The Hippo effector YAP1/TEAD1 regulates EPHA3 expression to control cell contact and motility

Abstract: The EPHA3 protein tyrosine kinase, a member of the ephrin receptor family, regulates cell fate, cell motility, and cell-cell interaction. These cellular events are critical for tissue development, immunological responses, and the processes of tumorigenesis. Earlier studies revealed that signaling via the STK4-encoded MST1 serine-threonine protein kinase, a core component of the Hippo pathway, attenuated EPHA3 expression.
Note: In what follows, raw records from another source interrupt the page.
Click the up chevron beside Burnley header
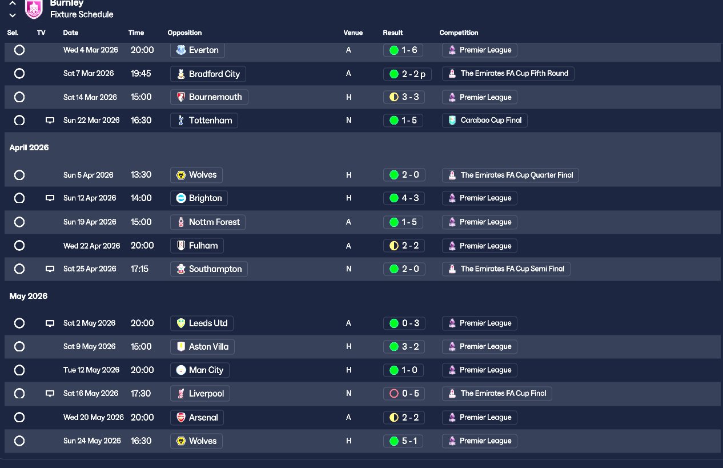 pyautogui.click(x=13, y=3)
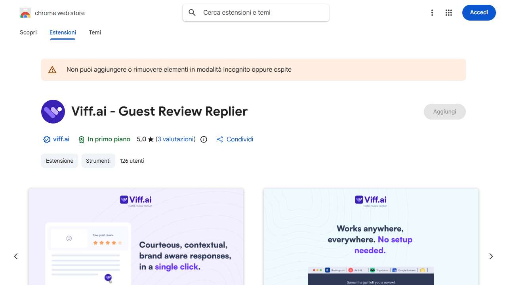Click the Chrome Web Store logo
This screenshot has height=285, width=507.
25,13
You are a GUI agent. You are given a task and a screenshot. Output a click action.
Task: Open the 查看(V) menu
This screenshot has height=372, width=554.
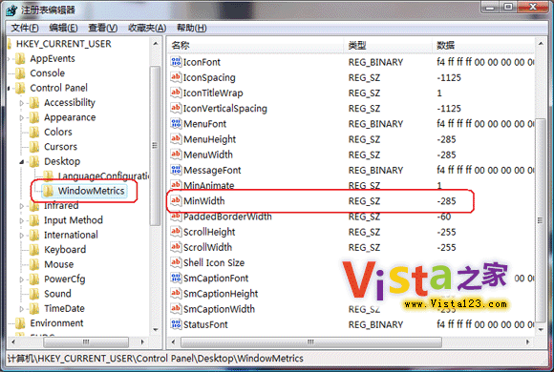103,28
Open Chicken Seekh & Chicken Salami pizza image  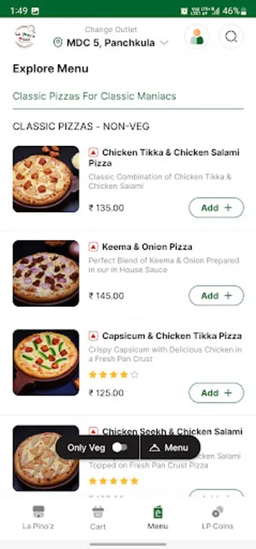click(x=46, y=458)
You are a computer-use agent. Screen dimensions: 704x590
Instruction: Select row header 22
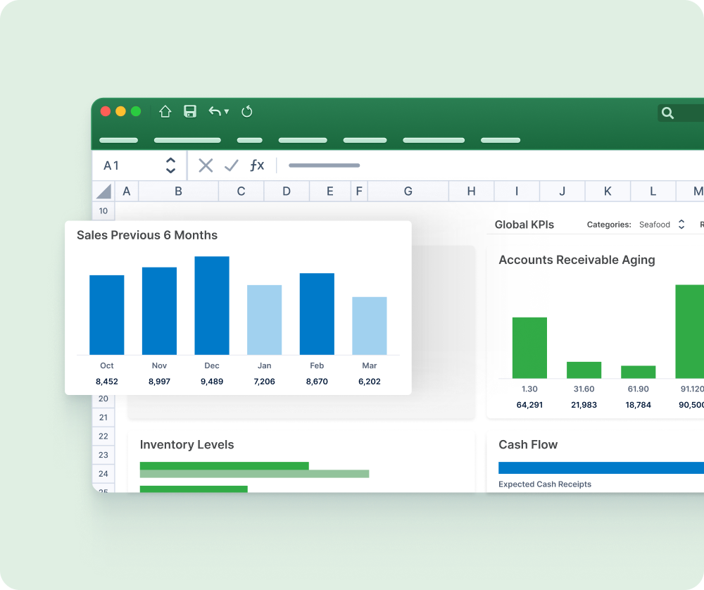(x=103, y=436)
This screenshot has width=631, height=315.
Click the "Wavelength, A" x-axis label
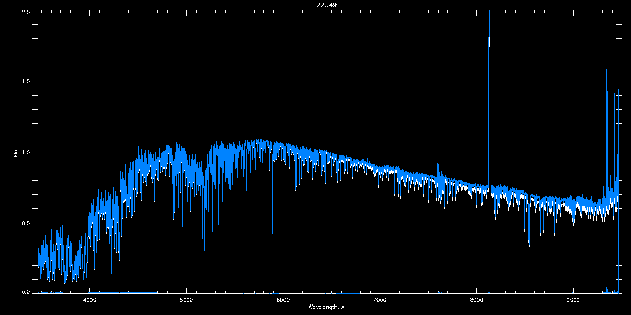click(x=326, y=307)
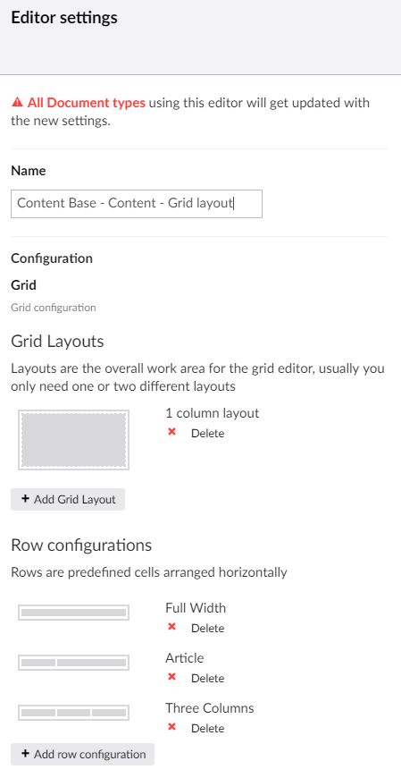
Task: Open the Article row preview thumbnail
Action: (74, 663)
Here, we investigated the mechanism by which MST1 regulates EPHA3. Our findings have revealed that the transcriptional regulators YAP1 and TEAD1 are crucial activators of EPHA3 transcription. Silencing YAP1 and TEAD1 suppressed the EPHA3 protein and mRNA levels. In addition, we identified putative TEAD enhancers in the distal EPHA3 promoter, where YAP1 and TEAD1 bind and promote EPHA3 expression. Furthermore, EPHA3 knockout by CRISPR/Cas9 technology reduced cell-cell interaction and cell motility. These findings demonstrate that EPHA3 is transcriptionally regulated by YAP1/TEAD1 of the Hippo pathway, suggesting that it is sensitive to cell contact-dependent interactions.